Steps of interaction of initial molecules
Electrophilic addition takes place in several stages. The electrophile, which has a positive charge, acts as an electron acceptor, and the double bond of the alkene molecule acts as an electron donor. Both compounds initially form an unstable p-complex. Then the transformation of the π-complex into the ϭ-complex begins. The formation of a carbocation at this stage and its stability determine the rate of interaction as a whole. The carbocation then reacts rapidly with the partially negatively charged nucleophile to formend product of transformation.
The effect of substituents on the reaction rate
Delocalization of the charge (ϭ+) in the carbocation depends on the structure of the original molecule. The positive inductive effect exhibited by the alkyl group leads to a decrease in the charge of the adjacent carbon atom. As a result, in a molecule with an electron-donating substituent, the relative stability of the cation, the electron density of the π-bond, and the reactivity of the molecule as a whole increase.
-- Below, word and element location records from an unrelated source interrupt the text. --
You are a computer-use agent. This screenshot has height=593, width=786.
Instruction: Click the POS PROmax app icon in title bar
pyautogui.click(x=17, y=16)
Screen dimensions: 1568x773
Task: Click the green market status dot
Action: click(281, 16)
The effect of electron acceptors on reactivity will be opposite.
Halogen attachment mechanism
Let's analyze in more detail the mechanism of the electrophilic addition reaction using the example of the interaction of an alkene and a halogen.
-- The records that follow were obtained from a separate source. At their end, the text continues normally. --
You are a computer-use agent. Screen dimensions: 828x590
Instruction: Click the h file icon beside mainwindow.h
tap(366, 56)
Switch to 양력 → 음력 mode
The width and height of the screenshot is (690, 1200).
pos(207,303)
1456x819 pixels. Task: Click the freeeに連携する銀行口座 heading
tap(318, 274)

- The halogen molecule approaches the double bond between carbon atoms and becomes polarized. Due to the partially positive charge at one end of the molecule, the halogen pulls the electrons of the π bond towards itself. This is how an unstable π-complex is formed.
- At the next step, the electrophilic particle combines with two carbon atoms, forming a cycle. A cyclic "onium" ion appears.
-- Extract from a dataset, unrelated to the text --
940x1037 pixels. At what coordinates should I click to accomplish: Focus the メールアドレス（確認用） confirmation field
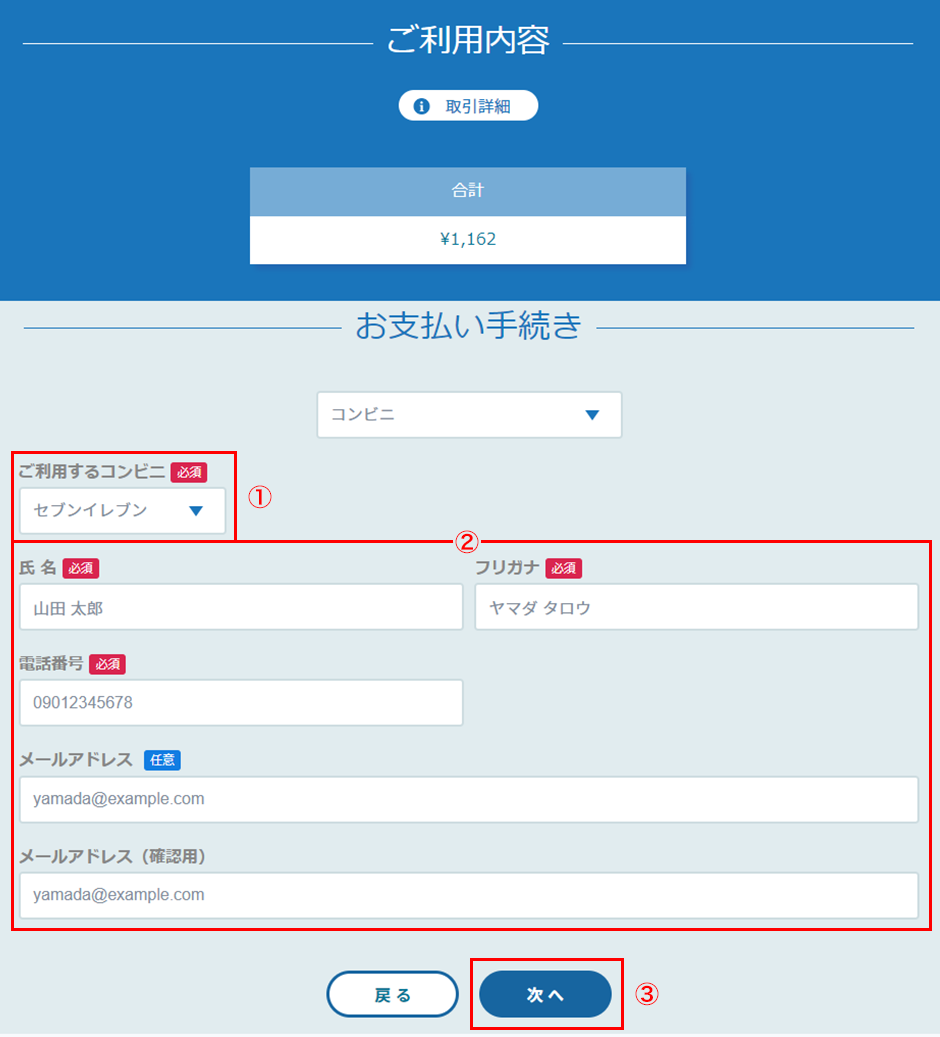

- The remaining charged halogen particle (positively charged nucleophile) interacts with the onium ion and joins on the opposite side of the previous halogen particle. The final product appears - trans-1, 2-dihaloalkane. Similarly, the addition of a halogen to a cycloalkene occurs.
Mechanism of addition of hydrohalic acids
Electrophilic addition reactions of hydrogen halides and sulfuric acid proceed differently. In an acidic medium, the reagent dissociates into a cation and an anion. A positively charged ion (electrophile) attacks the π-bond, connects to one of the carbon atoms. A carbocation is formed in which the adjacent carbon atom is positively charged. Next, the carbocation reacts with the anion, forming the final product of the reaction.
Reaction direction between asymmetric reagents and Markovnikov's rule
Electrophilic addition between two asymmetric molecules proceeds regioselectively. This means that only one of the two possible isomers is predominantly formed. Regioselectivity describes Markovnikov's rule, according to which hydrogen attaches to a carbon atom connected to a large number of other hydrogen atoms (more hydrogenated).
To understand the essence of this rule, you need to remember that the reaction rate depends on the stability of the intermediate carbocation. The effect of electron-donating and accepting substituents was discussed above. Thus, the electrophilic addition of hydrobromic acid to propene will lead to the formation of 2-bromopropane. An intermediate cation with a positive charge on the central carbon atom is more stable than a carbocation with a positive charge on the outer atom. As a result, the bromine atom interacts with the second carbon atom.
Effect of an electron-withdrawing substituent on the course of interaction
If the parent molecule contains an electron-withdrawing substituent that has a negative inductive and/or mesomeric effect, electrophilic addition goes against the above rule. Examples of such substituents: CF3, COOH, CN. In this case, the greater distance of the positive charge from the electron-withdrawing group makes the primary carbocation more stable. As a result, hydrogen combines with a less hydrogenated carbon atom.
The universal version of the rule will look like this: when an unsymmetrical alkene and an unsymmetrical reagent interact, the reaction proceeds along the path of formation of the most stable carbocation.